--- Page excerpt Enclosed Below ---
Remix.run Logo
spwa4 7 hours ago

Exactly, if there's one thing transformers are good at it's translation. One I've found particularly nice: any question ChatGPT can answer in English it can answer in French. I'm assuming Norwegian too. So there's no point.

sgt 7 hours ago | parent | next [-]

There's quite a bit more to culture and language than just being able to have transformers come up with believable language and/or dialect.

sisve 6 hours ago | parent | prev | next [-]

The point is that norway willl have its own LLM. And will not have dependencies to another state or private company. The goal is not to be the best model. But to have a model that include more Norwegian data then other LLM and that it's not screwed against other sources.

dalemhurley 6 hours ago | parent | prev | next [-]

Yes transformers are great at translation as that is their purpose.

LLMs are not great at preserving cultural uniqueness and diversity. Take how “delve” has reentered the lexicon because the human assessors for pre training dialect of English uses “delve” a lot.

There is a lot of benefits to training specifically for a unique culture with unique norms to preserve the culture as we increasingly rely on LLMs.

https://www.scientificamerican.com/article/chatgpt-is-changi...

otabdeveloper4 6 hours ago | parent | prev | next [-]

They're only good at it because they were trained on massive amounts of English and French data.

vidarh 5 hours ago | parent [-]

Not really true.

Both Claude and ChatGPT can translate into minor dialects of Norwegian they will have seen very few works in because very few printed works exist in them.

E.g. I've tested both my local spoken dialect, which is rarely written, and a sociolect used by a 1970's Maoist group consiting of a few hundred people, where most of the printed material consists of novels from a couple of ex-members that became authors.

In the latter case, it claimed to not know, but was able to get a good match from just a description.

I also just had it ape Norwegian orthography from the 1910's by having it look up the rules and translate a text it had first translated from English to modern Norwegian, and it did just fine.

They will have seem some work in these dialects, but mostly it transfer really well to know related languages (English, Dutch, German, Swedish, Danish, roughly form a continuum from least in common to most in common with modern Norwegian; they all share vocabulary and significant parts of grammar with Norwegian), and then a relatively limited exposure to Norwegian itself is sufficient to do fairly well.

They're also really good at "style transfer" of text in the form of tweaking orthography, word order, and minor grammar changes from descriptions and examples.

(incidentally, the latter is one way of getting an LLM to sound a lot less like an LLM)

dzhiurgis 5 hours ago | parent | prev [-]

Model can speak Lithuanian too, but with a Russian accent which is a big taboo for us.
--- End of Enclosed Page excerpt ---
--- Dataset Enclosed Below ---
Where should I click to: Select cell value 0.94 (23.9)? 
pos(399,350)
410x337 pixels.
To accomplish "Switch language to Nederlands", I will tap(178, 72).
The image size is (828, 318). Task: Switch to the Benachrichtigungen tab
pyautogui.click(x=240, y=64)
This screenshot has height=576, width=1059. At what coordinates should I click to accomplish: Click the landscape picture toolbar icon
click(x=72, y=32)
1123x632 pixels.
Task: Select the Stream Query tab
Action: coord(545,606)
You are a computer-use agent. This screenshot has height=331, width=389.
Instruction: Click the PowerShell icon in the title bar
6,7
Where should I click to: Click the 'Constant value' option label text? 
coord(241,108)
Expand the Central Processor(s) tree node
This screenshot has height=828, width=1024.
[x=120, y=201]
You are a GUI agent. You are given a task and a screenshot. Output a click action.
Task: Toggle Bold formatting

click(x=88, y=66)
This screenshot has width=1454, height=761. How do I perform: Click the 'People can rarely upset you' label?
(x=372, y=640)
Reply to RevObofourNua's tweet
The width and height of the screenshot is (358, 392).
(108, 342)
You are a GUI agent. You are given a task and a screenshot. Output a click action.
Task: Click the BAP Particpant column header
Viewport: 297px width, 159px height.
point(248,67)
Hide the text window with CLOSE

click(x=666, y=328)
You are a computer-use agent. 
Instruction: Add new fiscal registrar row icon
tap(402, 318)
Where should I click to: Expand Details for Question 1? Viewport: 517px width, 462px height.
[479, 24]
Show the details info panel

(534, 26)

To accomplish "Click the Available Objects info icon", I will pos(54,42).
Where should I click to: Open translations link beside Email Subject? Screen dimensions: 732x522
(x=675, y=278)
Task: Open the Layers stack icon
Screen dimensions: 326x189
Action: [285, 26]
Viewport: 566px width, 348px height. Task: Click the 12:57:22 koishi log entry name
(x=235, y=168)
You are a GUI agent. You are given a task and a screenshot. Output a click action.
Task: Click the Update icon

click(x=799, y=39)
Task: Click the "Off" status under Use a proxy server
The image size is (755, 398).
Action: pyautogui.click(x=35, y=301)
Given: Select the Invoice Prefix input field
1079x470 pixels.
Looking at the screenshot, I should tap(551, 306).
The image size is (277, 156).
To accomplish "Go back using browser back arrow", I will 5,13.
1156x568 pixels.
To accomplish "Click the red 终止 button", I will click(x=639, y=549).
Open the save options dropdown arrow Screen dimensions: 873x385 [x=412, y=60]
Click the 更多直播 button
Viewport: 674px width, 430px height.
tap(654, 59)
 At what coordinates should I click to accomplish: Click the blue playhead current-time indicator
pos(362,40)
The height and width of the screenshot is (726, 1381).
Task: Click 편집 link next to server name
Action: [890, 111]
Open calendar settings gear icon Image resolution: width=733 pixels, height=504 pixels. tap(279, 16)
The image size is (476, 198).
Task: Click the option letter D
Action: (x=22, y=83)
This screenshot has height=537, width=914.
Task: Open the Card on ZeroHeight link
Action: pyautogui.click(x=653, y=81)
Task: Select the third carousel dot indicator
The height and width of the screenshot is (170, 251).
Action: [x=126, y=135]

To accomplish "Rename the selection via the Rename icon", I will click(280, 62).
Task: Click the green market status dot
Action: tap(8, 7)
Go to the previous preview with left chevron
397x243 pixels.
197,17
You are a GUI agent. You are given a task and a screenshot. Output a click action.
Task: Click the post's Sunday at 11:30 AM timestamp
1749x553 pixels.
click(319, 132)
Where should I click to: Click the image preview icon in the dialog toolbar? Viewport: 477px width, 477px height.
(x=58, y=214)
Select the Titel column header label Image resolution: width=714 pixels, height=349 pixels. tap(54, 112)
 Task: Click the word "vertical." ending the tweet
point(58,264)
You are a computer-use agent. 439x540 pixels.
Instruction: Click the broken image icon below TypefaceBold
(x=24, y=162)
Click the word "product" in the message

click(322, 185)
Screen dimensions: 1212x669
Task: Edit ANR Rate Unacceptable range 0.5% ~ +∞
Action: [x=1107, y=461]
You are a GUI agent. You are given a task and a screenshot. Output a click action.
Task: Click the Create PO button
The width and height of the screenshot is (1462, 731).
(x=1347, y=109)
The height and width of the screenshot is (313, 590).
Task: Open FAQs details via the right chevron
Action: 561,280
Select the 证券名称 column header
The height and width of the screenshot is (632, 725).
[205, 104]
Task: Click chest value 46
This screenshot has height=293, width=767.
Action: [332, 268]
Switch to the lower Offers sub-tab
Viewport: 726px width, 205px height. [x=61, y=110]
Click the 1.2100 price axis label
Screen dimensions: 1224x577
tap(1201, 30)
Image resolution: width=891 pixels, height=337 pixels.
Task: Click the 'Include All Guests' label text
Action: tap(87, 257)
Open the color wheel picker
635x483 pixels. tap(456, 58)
--- End of Enclosed Dataset ---
Requirement → List the usernames of everyone who posted a comment in the thread about Norwegian language models, in the order they appear. The records are taken from a separate source unrelated to this thread.

Solution to the problem → spwa4, sgt, sisve, dalemhurley, otabdeveloper4, vidarh, dzhiurgis